- MAAG Compound Raid: Part of the Vietnam War
| Date | 8 July 1959 |
| Location | Biên Hòa, South Vietnam |
| Result | Viet Cong victory |

Belligerents
- Viet Cong: United States South Vietnam

Strength
- 6 guerillas: 6 advisors 3 South Vietnamese guards

Casualties and losses
- 1 killed: American: 2 killed; 1 wounded; South Vietnamese: 2 killed;

= 1959 Biên Hòa compound raid =

Part of the Vietnam War (1959)

On 8 July 1959, six Viet Cong guerrillas attacked a Military Assistance Advisory Group (MAAG) compound in Biên Hòa, a town about 20 mi northeast of Saigon.
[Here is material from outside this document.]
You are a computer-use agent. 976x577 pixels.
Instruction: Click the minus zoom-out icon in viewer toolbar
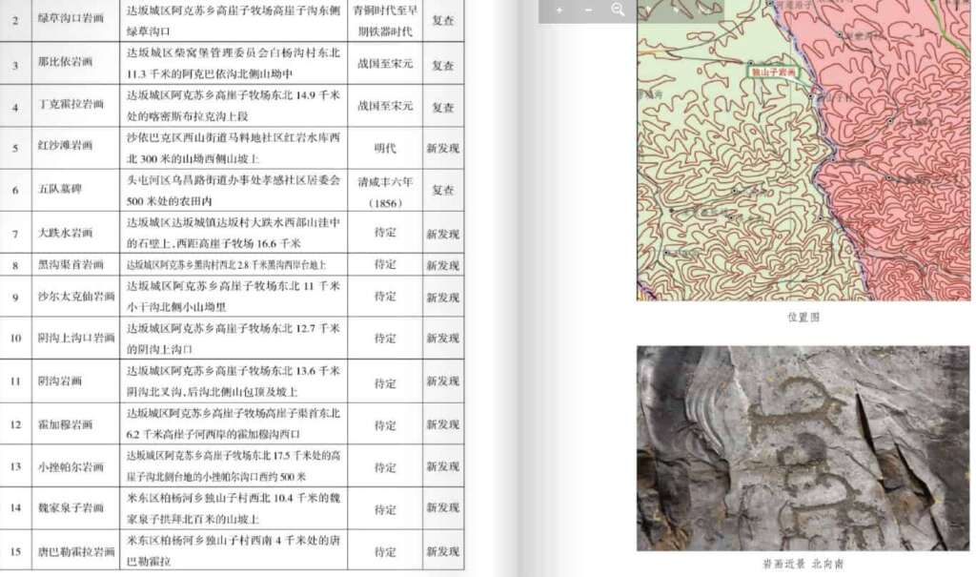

Major Dale R. Buis (visiting from MAAG 5) and Master Sergeant Chester M. Ovnand (MAAG 7) would be among the first Americans killed in the Vietnam War. Two South Vietnamese guards were killed by the guerrillas. After the incident, MAAG personnel began carrying weapons.

== Raid ==
The Viet Cong attacked the mess hall, where six MAAG advisers were watching the film The Tattered Dress. Ovnand was about to switch to the next reel when VC guerrillas poked their weapons through the windows and sprayed the room with automatic weapons fire. Several 9mm rounds were fired at Ovnand. He quickly turned off the lights and went to the top of the stairs, where he was able to turn on the exterior flood lights. On the stairs, he died from his wounds. Buis was crawling towards the kitchen doors at the time. Buis saw the attacker coming through the kitchen doors when the exterior flood lights were switched on. He stood up and charged at the attacker, but was only able to cover 15 ft before being fatally struck from behind. The attacker, who was about to throw his satchel charge through the door, was startled by his actions and this hesitation resulted in him blowing himself up. The Viet Cong also killed two South Vietnamese guards who were on duty that night. Captain Howard Boston (MAAG 7) and the Vietnamese cook's eight-year-old son were among those injured.